Tax havens are once again in the news.

Revelations have surfaced that the nation’s largest Iraq war contractor "evaded" hundreds of millions of dollars in federal Medicare and Social Security taxes.  The company in question, Kellogg Brown & Root (KB&R), avoided these taxes by hiring workers through companies based in the Cayman Islands.

That’s led career politicians like former presidential candidate Sen. John Kerry (D-Mass.) to attack the practice.  Kerry accuses KB&R and other U.S. companies operating overseas businesses through offshore subsidiaries of "corporate greed."  Kerry (along with presidential candidate Barrack Obama) has introduced legislation to close this "loophole."

Excuse me, Senator.  This is no loophole.  Virtually every other country in the world has the same policy. They quite properly and logically exempt businesses operating outside their borders, using employees working outside their borders, from withholding taxes on the income of their employees. 

It escapes me why it outrages anyone that a company doing business outside the United States can legally avoid paying U.S. tax.  What’s wrong with KB&R organizing its affairs in such a way as to avoid paying U.S. taxes on its non-U.S. operations?  If there’s greed involved, it’s in the minds of career politicians like Sen. Kerry.

Under current U.S. law, even a one-person company can pull off the same strategy as KK&R.  All you need to do is live and work outside the United States, form an offshore company, and pay yourself a salary from that country.

Here’s how it works.

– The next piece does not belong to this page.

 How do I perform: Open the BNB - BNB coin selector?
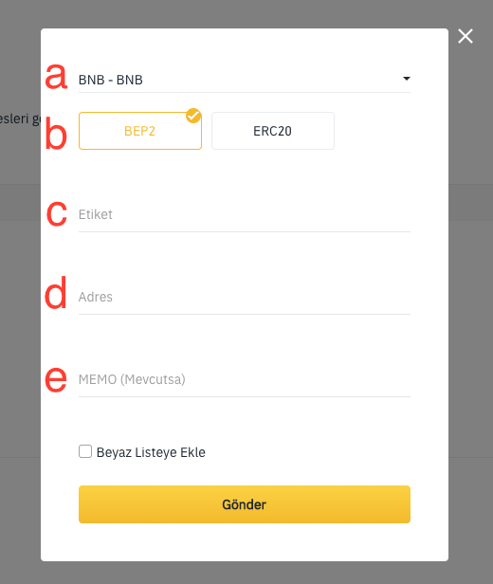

Companies that are chartered by any U.S. state must generally withhold federal Medicare and Social Security taxes on their employees, anywhere in the world.  The exceptions exist by virtue of "totalization agreements" the United States has signed with about 20 countries—you can read about them here.

But if a U.S. taxpayer forms a non-U.S. company and pay wages to employees outside the United States, there’s no obligation to withhold any U.S. tax to the employees.  That’s true even if the employees are U.S. citizens. 

This only makes sense, because the foreign company will usually be required to withhold tax payments in the foreign countries in which it’s operating.  It’s only fair that the U.S. Treasury maintains a hands-off attitude.

An added bonus: under the "foreign earned income exclusion," the first US$85,700 in wages you pay yourself are legally exempt from U.S. income tax.  If you’re married, and your spouse accompanies you offshore, both of you enjoy this exclusion.  Thats a total of US$171,400/year in wages, completely free of all U.S. tax obligations.